• SUPPLIED RECORDS
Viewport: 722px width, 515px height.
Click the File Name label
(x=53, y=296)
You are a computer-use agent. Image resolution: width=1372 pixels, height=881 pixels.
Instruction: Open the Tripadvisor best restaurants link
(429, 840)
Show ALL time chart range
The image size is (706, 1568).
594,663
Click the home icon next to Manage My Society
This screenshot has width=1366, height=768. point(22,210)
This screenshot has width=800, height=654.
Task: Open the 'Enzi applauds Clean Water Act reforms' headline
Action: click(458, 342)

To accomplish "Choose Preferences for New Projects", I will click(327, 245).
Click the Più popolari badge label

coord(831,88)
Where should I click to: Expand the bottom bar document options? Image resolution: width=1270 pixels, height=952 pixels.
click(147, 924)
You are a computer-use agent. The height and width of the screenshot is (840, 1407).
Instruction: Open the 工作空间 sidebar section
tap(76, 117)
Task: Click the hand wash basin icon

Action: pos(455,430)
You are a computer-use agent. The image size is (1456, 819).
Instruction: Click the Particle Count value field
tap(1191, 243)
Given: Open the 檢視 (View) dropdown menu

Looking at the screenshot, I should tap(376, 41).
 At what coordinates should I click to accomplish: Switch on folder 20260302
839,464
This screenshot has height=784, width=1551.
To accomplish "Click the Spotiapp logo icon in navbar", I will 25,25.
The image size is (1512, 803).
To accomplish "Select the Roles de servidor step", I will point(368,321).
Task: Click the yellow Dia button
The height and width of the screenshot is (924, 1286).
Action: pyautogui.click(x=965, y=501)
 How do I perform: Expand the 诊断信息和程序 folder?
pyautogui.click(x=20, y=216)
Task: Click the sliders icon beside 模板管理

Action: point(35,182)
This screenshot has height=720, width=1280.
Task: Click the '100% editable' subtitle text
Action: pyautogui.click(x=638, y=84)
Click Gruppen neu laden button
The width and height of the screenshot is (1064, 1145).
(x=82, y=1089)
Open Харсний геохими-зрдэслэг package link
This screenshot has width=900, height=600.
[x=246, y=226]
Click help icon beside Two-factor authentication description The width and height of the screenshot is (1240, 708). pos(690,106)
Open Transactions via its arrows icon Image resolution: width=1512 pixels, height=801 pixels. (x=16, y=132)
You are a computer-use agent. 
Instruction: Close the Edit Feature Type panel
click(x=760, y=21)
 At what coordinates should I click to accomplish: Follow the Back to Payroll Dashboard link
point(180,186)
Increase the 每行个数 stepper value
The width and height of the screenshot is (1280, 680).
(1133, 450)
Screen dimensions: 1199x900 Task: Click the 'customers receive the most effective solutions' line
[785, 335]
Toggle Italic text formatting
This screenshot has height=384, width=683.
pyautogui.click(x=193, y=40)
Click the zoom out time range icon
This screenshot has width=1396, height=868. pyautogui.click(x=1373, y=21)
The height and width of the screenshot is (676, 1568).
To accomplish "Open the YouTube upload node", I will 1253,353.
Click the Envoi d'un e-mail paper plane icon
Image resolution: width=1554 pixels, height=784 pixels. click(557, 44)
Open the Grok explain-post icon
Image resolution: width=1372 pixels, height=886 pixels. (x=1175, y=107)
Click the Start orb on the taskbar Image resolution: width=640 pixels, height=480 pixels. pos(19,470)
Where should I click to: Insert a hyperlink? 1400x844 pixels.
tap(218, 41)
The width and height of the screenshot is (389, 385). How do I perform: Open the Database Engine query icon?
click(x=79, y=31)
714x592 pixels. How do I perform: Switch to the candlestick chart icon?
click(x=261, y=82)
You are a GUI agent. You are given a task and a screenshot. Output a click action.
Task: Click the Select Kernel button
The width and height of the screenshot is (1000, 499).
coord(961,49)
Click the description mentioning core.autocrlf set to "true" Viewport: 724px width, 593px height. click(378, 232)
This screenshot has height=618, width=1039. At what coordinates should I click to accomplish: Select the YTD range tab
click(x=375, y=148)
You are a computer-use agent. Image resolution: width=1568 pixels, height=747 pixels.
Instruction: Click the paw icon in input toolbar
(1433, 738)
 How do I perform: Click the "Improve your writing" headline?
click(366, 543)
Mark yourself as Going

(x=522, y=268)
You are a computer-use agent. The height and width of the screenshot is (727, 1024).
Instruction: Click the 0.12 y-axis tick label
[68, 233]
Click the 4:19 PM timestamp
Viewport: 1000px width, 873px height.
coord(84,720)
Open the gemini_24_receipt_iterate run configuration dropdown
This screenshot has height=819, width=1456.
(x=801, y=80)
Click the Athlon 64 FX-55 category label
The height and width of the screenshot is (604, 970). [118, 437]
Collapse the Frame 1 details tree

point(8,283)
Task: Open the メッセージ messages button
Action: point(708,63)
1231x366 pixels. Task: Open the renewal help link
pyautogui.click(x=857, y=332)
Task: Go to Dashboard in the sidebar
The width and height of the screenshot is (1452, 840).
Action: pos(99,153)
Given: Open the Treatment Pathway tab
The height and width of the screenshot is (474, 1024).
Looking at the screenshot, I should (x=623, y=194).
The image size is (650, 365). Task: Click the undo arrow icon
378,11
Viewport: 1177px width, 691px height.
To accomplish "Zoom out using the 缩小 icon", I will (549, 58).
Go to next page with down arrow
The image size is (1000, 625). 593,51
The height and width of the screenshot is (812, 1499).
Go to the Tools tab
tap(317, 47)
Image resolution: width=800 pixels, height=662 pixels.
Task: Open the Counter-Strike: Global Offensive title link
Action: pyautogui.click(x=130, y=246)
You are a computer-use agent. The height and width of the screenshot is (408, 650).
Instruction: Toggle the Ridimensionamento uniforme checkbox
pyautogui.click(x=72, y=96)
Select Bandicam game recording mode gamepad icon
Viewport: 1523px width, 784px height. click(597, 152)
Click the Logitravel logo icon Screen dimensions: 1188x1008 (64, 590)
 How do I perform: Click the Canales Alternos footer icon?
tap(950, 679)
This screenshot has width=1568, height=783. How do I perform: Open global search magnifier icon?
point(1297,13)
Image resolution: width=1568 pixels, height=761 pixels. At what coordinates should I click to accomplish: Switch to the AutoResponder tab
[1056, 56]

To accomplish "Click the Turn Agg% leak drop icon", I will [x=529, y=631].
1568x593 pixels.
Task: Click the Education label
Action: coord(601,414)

• OBJECTIVE
Write out the lines above exactly as they appear.

• RESPONSE BELOW
Viewport: 722px width, 515px height.
Click the File Name label
(x=53, y=296)
You are a computer-use agent. Image resolution: width=1372 pixels, height=881 pixels.
Instruction: Open the Tripadvisor best restaurants link
(429, 840)
Show ALL time chart range
The image size is (706, 1568).
594,663
Click the home icon next to Manage My Society
This screenshot has width=1366, height=768. point(22,210)
This screenshot has width=800, height=654.
Task: Open the 'Enzi applauds Clean Water Act reforms' headline
Action: click(458, 342)

To accomplish "Choose Preferences for New Projects", I will click(327, 245).
Click the Più popolari badge label

coord(831,88)
Where should I click to: Expand the bottom bar document options? Image resolution: width=1270 pixels, height=952 pixels.
click(147, 924)
You are a computer-use agent. The height and width of the screenshot is (840, 1407).
Instruction: Open the 工作空间 sidebar section
tap(76, 117)
Task: Click the hand wash basin icon

Action: pos(455,430)
You are a computer-use agent. The image size is (1456, 819).
Instruction: Click the Particle Count value field
tap(1191, 243)
Given: Open the 檢視 (View) dropdown menu

Looking at the screenshot, I should tap(376, 41).
 At what coordinates should I click to accomplish: Switch on folder 20260302
839,464
This screenshot has height=784, width=1551.
To accomplish "Click the Spotiapp logo icon in navbar", I will 25,25.
The image size is (1512, 803).
To accomplish "Select the Roles de servidor step", I will point(368,321).
Task: Click the yellow Dia button
The height and width of the screenshot is (924, 1286).
Action: pyautogui.click(x=965, y=501)
 How do I perform: Expand the 诊断信息和程序 folder?
pyautogui.click(x=20, y=216)
Task: Click the sliders icon beside 模板管理

Action: point(35,182)
This screenshot has height=720, width=1280.
Task: Click the '100% editable' subtitle text
Action: pyautogui.click(x=638, y=84)
Click Gruppen neu laden button
The width and height of the screenshot is (1064, 1145).
(x=82, y=1089)
Open Харсний геохими-зрдэслэг package link
This screenshot has width=900, height=600.
[x=246, y=226]
Click help icon beside Two-factor authentication description The width and height of the screenshot is (1240, 708). pos(690,106)
Open Transactions via its arrows icon Image resolution: width=1512 pixels, height=801 pixels. (x=16, y=132)
You are a computer-use agent. 
Instruction: Close the Edit Feature Type panel
click(x=760, y=21)
 At what coordinates should I click to accomplish: Follow the Back to Payroll Dashboard link
point(180,186)
Increase the 每行个数 stepper value
The width and height of the screenshot is (1280, 680).
(1133, 450)
Screen dimensions: 1199x900 Task: Click the 'customers receive the most effective solutions' line
[785, 335]
Toggle Italic text formatting
This screenshot has height=384, width=683.
pyautogui.click(x=193, y=40)
Click the zoom out time range icon
This screenshot has width=1396, height=868. pyautogui.click(x=1373, y=21)
The height and width of the screenshot is (676, 1568).
To accomplish "Open the YouTube upload node", I will 1253,353.
Click the Envoi d'un e-mail paper plane icon
Image resolution: width=1554 pixels, height=784 pixels. click(557, 44)
Open the Grok explain-post icon
Image resolution: width=1372 pixels, height=886 pixels. (x=1175, y=107)
Click the Start orb on the taskbar Image resolution: width=640 pixels, height=480 pixels. pos(19,470)
Where should I click to: Insert a hyperlink? 1400x844 pixels.
tap(218, 41)
The width and height of the screenshot is (389, 385). How do I perform: Open the Database Engine query icon?
click(x=79, y=31)
714x592 pixels. How do I perform: Switch to the candlestick chart icon?
click(x=261, y=82)
You are a GUI agent. You are given a task and a screenshot. Output a click action.
Task: Click the Select Kernel button
The width and height of the screenshot is (1000, 499).
coord(961,49)
Click the description mentioning core.autocrlf set to "true" Viewport: 724px width, 593px height. click(378, 232)
This screenshot has height=618, width=1039. At what coordinates should I click to accomplish: Select the YTD range tab
click(x=375, y=148)
You are a computer-use agent. Image resolution: width=1568 pixels, height=747 pixels.
Instruction: Click the paw icon in input toolbar
(1433, 738)
 How do I perform: Click the "Improve your writing" headline?
click(366, 543)
Mark yourself as Going

(x=522, y=268)
You are a computer-use agent. The height and width of the screenshot is (727, 1024).
Instruction: Click the 0.12 y-axis tick label
[68, 233]
Click the 4:19 PM timestamp
Viewport: 1000px width, 873px height.
coord(84,720)
Open the gemini_24_receipt_iterate run configuration dropdown
This screenshot has height=819, width=1456.
(x=801, y=80)
Click the Athlon 64 FX-55 category label
The height and width of the screenshot is (604, 970). [118, 437]
Collapse the Frame 1 details tree

point(8,283)
Task: Open the メッセージ messages button
Action: point(708,63)
1231x366 pixels. Task: Open the renewal help link
pyautogui.click(x=857, y=332)
Task: Go to Dashboard in the sidebar
The width and height of the screenshot is (1452, 840).
Action: pos(99,153)
Given: Open the Treatment Pathway tab
The height and width of the screenshot is (474, 1024).
Looking at the screenshot, I should (x=623, y=194).
The image size is (650, 365). Task: Click the undo arrow icon
378,11
Viewport: 1177px width, 691px height.
To accomplish "Zoom out using the 缩小 icon", I will (549, 58).
Go to next page with down arrow
The image size is (1000, 625). 593,51
The height and width of the screenshot is (812, 1499).
Go to the Tools tab
tap(317, 47)
Image resolution: width=800 pixels, height=662 pixels.
Task: Open the Counter-Strike: Global Offensive title link
Action: pyautogui.click(x=130, y=246)
You are a computer-use agent. The height and width of the screenshot is (408, 650).
Instruction: Toggle the Ridimensionamento uniforme checkbox
pyautogui.click(x=72, y=96)
Select Bandicam game recording mode gamepad icon
Viewport: 1523px width, 784px height. click(597, 152)
Click the Logitravel logo icon Screen dimensions: 1188x1008 (64, 590)
 How do I perform: Click the Canales Alternos footer icon?
tap(950, 679)
This screenshot has width=1568, height=783. How do I perform: Open global search magnifier icon?
point(1297,13)
Image resolution: width=1568 pixels, height=761 pixels. At what coordinates should I click to accomplish: Switch to the AutoResponder tab
[1056, 56]

To accomplish "Click the Turn Agg% leak drop icon", I will [x=529, y=631].
1568x593 pixels.
Task: Click the Education label
Action: coord(601,414)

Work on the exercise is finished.